Он снова посмотрел на меня в упор:
— А что, неужели мне быть таким, как ты или Гюннер? Сидеть и стряпать элегию об единственной на свете? Уйти с головой в это дерьмо? Ты только взгляни на Гюннера, ведь он как треска болтается на своем ржавом крючке и любит его, любит, говорю я, любит свой старый ржавый крючок — Сусанну, и он кончит в сумасшедшем доме, если кто-нибудь захочет выдернуть у него из глотки этот крючок… Ха, Гюннер Гюннерсен! Ведь он единственный из немногих действительно умных людей, и вдруг эта Грета Гарбо! Бьёрн, милый, — неожиданно передразнил он, и я почувствовал, как у меня от лица отхлынула кровь, — Бьёрн, милый, ты самый чуткий из всех людей, каких я только встречала!
Я подтянул шнурки на ботинках, и у меня закололо в животе, точно мои внутренности наматывали на палку. Может, он и метил в меня, но вряд ли догадался, что удар попал в цель.
— Да, да, — сказал я и выпил. Рука у меня не дрожала.
Он сделал глоток и от души рыгнул.
— А у тебя с ней тоже что-нибудь было?
Я помотал головой.
— Надо признаться, ты тяжел на подъем. А у меня было, правда, всего несколько раз. Не очень-то она интересна, пока не выпьет.
— А Гюннеру это известно?
— О таких вещах мужчина всегда знает, по крайней мере, Гюннер. Мы с этим покончили. Заключили дружеское соглашение, и я держусь в стороне. Знаешь, что мне однажды сказал этот несчастный безумец? А вот что: «Не понимаю, зачем тебе Сусанна? Я всегда считал себя ненормальным из-за того, что нуждаюсь в ней, и я знаю, всем остальным она очень скоро надоедает. Я был спокоен, что она никому не нужна. Но ты, Бьёрн, меня удивляешь, ведь я считал, что у тебя нет моих недостатков», — «Да, черт побери, у меня нет твоих недостатков», — сказал я, и с тех пор все было кончено. Другого такого чудака я еще не встречал. Радоваться, что его баба никому не нужна! Избави меня бог от тайфуна, который разыграется в «Уголке», когда туда явится кто-нибудь, у кого мозги вывихнуты так же точно, как и у Гюннера Гюннерсена! Мы уже много лет ждем этого и знаем, что она тут же побежит за этим типом. Побежит, как курица, подхваченная ветром! Но уж этому новому она будет верна, доколе он пожелает иметь ее, а может, и дольше. Мы здесь хорошо знаем друг друга. На то это и Осло, чтобы мы знали друг друга. Одного нашего поэта заслуженно осмеяли, когда он сказал о Христиании, что этот город навсегда накладывает на человека свою печать.
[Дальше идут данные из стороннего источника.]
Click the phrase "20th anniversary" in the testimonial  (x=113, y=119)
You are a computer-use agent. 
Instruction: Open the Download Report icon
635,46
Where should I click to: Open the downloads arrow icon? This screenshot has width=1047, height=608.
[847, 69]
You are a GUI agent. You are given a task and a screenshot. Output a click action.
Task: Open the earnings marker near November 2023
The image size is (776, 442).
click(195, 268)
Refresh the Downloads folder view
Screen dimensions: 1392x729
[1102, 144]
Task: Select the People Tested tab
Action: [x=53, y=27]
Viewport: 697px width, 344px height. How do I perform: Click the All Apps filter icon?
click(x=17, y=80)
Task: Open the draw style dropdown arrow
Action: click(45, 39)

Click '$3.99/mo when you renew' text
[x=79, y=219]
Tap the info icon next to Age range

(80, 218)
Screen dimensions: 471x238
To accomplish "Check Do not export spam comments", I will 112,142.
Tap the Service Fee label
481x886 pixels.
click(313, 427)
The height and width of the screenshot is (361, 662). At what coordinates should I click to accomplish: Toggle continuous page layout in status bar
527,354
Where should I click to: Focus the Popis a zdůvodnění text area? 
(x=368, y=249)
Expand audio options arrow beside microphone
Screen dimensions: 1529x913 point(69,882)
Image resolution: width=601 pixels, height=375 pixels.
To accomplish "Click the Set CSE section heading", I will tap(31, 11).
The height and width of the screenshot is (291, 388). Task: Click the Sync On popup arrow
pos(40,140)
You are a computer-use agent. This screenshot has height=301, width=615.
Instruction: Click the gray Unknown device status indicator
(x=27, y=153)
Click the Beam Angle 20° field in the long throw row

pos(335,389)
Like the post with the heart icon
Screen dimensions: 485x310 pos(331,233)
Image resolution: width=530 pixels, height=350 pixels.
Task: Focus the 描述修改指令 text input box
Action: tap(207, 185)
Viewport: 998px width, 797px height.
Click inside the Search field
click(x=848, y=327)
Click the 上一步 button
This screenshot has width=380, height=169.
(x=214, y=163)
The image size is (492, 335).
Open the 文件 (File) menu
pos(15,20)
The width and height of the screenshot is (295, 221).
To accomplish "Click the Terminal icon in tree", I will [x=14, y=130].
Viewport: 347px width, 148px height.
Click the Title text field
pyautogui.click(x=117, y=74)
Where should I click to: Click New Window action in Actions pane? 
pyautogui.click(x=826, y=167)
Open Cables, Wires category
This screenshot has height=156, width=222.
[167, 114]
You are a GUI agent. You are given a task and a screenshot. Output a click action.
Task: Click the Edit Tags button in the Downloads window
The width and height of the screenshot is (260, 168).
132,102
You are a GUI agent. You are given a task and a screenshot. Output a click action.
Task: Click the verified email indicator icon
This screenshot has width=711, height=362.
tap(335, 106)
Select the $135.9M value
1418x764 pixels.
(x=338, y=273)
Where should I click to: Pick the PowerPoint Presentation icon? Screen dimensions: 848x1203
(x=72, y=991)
В Копенгагене и других столицах прибавили много справедливых слов к этому справедливому смеху над парнем, который считал Христианию великим городом и говорил о ней со священным трепетом, будто о Берлине. Ха-ха, этому молодому человеку следует посмотреть мир, тогда он поймет, что Христиания просто дыра! Но должен тебе сказать, Торсон, что прав-то был поэт, — Христиания была хищным городом, и Осло такой же и всегда таким останется. Высокомерные господа не понимали, что такое маленькая столица, они не знали, что чем столица меньше и захолустнее, тем больше она варится в собственном соку — лишь кости гремят о дно котла.